TASK STATEMENT: Output the entries below exactly, from the first line to the line holding "Image resolution: width=1512", both included.

[DATA FOR THIS TASK]

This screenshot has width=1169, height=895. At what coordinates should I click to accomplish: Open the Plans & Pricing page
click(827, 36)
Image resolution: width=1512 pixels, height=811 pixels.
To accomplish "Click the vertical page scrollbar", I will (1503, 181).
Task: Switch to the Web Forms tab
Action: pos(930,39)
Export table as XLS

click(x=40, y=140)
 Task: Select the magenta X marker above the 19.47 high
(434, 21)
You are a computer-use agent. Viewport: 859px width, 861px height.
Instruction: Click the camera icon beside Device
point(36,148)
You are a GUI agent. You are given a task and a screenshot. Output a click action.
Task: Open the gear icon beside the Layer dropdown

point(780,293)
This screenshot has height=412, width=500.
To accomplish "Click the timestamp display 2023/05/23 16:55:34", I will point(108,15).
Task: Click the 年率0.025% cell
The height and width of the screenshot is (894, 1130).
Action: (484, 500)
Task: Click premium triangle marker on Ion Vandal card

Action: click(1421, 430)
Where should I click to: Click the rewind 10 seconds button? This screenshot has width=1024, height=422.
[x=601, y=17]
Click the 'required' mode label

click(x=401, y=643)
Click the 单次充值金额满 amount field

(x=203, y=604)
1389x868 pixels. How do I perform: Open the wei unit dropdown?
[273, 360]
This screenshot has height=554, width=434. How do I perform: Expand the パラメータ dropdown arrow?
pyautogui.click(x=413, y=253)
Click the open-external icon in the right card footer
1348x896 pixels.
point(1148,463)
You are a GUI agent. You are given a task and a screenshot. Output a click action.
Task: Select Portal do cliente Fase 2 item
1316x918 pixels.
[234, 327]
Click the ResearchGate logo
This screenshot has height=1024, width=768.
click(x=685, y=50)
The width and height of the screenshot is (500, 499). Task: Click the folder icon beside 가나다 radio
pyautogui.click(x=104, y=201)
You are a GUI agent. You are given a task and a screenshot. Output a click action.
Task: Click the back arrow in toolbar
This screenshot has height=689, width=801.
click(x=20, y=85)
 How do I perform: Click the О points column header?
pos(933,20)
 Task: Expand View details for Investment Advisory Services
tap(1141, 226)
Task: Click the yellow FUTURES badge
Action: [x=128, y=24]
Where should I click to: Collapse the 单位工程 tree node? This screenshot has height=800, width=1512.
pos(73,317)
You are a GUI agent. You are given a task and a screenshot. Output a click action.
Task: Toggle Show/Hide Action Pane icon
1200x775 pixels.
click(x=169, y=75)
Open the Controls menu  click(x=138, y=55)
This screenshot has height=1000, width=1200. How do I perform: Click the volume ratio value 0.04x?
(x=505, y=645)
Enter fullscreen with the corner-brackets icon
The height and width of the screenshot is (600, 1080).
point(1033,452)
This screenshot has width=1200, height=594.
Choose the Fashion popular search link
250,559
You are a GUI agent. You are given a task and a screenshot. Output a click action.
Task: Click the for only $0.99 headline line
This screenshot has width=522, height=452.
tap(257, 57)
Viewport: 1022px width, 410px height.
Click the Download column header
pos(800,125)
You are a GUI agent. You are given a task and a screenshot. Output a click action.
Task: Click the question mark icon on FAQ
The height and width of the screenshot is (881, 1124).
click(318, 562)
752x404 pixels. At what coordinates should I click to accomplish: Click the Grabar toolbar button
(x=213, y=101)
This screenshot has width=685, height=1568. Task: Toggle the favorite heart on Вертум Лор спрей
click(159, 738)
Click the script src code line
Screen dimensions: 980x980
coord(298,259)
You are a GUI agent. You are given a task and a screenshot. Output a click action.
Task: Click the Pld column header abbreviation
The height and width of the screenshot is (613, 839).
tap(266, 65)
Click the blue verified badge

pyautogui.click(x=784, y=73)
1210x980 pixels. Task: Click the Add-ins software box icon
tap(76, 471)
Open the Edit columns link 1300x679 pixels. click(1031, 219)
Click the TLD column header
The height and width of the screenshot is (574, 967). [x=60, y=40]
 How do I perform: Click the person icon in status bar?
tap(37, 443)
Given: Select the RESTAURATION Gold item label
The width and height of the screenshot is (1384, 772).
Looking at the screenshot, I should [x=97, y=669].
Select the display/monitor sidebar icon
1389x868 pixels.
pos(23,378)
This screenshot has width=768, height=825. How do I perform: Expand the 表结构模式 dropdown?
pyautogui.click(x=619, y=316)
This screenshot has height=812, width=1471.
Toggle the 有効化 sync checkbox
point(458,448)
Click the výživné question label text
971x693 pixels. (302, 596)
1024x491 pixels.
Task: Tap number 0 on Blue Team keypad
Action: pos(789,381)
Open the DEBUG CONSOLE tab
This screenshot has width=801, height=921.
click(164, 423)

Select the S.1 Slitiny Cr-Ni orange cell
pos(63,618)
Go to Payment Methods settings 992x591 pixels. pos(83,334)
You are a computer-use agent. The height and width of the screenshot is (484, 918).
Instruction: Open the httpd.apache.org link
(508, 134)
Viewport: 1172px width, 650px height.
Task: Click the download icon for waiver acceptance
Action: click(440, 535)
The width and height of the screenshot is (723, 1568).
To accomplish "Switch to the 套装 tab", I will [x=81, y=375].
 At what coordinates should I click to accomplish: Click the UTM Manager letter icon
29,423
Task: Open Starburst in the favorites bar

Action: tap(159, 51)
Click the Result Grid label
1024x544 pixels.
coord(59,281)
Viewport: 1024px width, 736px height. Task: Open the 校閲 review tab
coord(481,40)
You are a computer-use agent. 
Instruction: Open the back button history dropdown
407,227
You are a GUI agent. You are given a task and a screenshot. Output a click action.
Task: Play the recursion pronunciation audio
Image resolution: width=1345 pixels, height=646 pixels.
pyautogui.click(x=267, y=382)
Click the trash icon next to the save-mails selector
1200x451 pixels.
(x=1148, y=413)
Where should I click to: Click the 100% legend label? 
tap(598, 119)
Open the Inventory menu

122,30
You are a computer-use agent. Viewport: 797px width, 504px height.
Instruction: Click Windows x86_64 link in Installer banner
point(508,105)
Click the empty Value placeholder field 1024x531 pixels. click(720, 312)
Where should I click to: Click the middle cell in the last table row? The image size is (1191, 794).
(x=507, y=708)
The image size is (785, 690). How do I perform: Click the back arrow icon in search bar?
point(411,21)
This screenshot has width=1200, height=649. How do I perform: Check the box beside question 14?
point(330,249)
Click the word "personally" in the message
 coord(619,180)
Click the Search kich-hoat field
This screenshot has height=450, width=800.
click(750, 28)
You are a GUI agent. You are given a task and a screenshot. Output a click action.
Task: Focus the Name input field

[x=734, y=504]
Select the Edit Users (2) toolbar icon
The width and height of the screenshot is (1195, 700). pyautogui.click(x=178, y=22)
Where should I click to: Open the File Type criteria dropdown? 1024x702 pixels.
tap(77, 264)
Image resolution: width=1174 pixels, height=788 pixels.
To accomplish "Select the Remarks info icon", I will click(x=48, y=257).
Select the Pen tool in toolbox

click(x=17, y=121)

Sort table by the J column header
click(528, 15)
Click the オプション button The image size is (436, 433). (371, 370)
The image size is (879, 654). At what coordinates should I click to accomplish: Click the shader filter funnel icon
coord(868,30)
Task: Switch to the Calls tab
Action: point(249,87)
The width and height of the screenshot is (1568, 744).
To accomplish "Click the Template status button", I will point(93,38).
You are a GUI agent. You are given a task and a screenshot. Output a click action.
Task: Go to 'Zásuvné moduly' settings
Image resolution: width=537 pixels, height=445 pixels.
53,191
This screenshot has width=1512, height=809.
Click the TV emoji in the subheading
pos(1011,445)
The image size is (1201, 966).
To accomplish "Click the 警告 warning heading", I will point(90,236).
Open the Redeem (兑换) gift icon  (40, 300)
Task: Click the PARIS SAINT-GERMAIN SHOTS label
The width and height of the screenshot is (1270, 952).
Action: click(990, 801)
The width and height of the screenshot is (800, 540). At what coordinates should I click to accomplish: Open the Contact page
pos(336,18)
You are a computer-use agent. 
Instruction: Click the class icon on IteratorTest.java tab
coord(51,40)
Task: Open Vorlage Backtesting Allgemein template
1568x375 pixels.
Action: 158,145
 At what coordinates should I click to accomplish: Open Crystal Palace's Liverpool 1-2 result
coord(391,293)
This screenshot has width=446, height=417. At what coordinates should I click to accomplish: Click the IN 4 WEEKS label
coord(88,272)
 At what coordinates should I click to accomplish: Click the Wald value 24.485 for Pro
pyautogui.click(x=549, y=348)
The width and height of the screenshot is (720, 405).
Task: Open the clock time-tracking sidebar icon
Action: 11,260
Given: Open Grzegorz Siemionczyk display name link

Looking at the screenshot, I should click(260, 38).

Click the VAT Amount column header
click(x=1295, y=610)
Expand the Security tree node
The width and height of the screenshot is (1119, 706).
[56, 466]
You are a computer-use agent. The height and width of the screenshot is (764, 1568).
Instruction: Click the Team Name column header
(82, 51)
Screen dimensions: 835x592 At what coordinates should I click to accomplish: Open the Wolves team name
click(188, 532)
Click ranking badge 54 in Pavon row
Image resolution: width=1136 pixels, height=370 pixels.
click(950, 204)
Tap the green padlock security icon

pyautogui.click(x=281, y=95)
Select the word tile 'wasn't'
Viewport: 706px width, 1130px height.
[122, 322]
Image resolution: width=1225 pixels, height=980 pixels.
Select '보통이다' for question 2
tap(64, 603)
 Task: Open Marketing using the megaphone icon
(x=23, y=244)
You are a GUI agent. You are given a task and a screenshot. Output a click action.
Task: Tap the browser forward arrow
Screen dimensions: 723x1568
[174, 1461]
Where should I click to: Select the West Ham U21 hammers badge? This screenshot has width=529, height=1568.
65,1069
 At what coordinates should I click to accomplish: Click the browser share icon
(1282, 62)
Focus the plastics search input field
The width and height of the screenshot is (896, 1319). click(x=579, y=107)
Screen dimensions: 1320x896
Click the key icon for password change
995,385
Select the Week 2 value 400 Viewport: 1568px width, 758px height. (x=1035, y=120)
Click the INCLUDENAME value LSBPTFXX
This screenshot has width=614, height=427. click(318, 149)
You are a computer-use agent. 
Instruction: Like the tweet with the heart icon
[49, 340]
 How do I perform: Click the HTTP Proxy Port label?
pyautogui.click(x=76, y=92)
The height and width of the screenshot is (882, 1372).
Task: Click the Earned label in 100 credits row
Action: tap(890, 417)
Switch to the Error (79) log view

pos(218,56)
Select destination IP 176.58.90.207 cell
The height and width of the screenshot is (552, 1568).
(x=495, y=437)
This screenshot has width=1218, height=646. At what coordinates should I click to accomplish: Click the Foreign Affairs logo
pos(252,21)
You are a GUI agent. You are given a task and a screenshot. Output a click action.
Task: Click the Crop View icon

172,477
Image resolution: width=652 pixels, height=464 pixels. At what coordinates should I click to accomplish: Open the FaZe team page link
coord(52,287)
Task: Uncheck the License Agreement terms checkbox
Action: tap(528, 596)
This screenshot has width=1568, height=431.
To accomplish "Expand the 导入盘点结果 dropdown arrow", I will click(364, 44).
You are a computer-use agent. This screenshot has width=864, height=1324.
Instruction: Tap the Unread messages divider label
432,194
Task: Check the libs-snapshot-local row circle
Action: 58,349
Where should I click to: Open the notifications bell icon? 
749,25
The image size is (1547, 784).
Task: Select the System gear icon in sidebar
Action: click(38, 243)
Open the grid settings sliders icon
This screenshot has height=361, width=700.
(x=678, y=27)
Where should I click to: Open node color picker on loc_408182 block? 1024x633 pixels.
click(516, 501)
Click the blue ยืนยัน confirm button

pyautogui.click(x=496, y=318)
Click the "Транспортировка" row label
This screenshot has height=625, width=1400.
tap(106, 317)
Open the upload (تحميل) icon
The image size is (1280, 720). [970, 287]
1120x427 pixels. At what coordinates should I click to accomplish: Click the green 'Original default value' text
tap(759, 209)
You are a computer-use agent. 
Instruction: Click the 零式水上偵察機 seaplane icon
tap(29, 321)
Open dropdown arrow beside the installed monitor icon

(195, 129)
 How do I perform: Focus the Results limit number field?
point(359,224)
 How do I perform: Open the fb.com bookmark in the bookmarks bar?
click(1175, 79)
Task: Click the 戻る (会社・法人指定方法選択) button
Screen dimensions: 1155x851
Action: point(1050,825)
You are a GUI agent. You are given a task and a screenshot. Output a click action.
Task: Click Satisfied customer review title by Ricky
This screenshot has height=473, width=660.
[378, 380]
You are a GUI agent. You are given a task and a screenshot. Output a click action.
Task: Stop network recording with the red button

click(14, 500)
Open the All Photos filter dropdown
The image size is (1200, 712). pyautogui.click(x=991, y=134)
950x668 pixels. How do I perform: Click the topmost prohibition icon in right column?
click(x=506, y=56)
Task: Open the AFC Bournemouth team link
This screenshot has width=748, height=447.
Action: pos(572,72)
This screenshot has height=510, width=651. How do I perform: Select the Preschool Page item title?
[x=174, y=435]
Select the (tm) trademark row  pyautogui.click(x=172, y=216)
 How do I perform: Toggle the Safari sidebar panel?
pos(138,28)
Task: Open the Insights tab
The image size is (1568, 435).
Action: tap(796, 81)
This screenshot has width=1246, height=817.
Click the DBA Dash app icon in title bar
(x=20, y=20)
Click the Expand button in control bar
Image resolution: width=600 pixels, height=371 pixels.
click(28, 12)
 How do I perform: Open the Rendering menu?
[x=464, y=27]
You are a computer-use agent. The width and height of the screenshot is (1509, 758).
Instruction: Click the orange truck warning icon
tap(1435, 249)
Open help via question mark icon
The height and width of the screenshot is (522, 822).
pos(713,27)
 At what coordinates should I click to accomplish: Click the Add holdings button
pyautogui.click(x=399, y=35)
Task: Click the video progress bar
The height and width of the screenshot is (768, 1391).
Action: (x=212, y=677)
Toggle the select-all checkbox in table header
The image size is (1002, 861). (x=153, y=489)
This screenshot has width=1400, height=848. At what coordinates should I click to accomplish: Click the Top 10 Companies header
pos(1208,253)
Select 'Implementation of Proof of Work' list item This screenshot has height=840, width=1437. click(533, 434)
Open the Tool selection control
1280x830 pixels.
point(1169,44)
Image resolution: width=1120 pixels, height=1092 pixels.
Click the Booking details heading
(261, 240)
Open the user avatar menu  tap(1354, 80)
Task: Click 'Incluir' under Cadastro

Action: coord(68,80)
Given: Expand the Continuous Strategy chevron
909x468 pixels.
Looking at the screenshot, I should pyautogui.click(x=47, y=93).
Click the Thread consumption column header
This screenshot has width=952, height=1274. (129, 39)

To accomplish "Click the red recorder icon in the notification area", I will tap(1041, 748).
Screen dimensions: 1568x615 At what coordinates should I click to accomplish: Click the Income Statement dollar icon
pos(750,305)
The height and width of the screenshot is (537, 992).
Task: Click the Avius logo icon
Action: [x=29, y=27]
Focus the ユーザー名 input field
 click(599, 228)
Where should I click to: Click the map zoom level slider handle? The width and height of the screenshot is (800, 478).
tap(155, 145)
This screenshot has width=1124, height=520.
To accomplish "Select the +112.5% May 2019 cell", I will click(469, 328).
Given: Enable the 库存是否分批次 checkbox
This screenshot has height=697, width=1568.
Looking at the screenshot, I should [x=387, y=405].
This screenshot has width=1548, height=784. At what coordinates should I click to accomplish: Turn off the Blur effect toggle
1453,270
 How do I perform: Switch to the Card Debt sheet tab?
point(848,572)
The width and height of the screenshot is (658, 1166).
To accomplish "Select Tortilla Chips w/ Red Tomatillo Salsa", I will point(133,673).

[/DATA FOR THIS TASK]

ANSWER SECTION:
This screenshot has width=1169, height=895. At what coordinates should I click to accomplish: Open the Plans & Pricing page
click(827, 36)
Image resolution: width=1512 pixels, height=811 pixels.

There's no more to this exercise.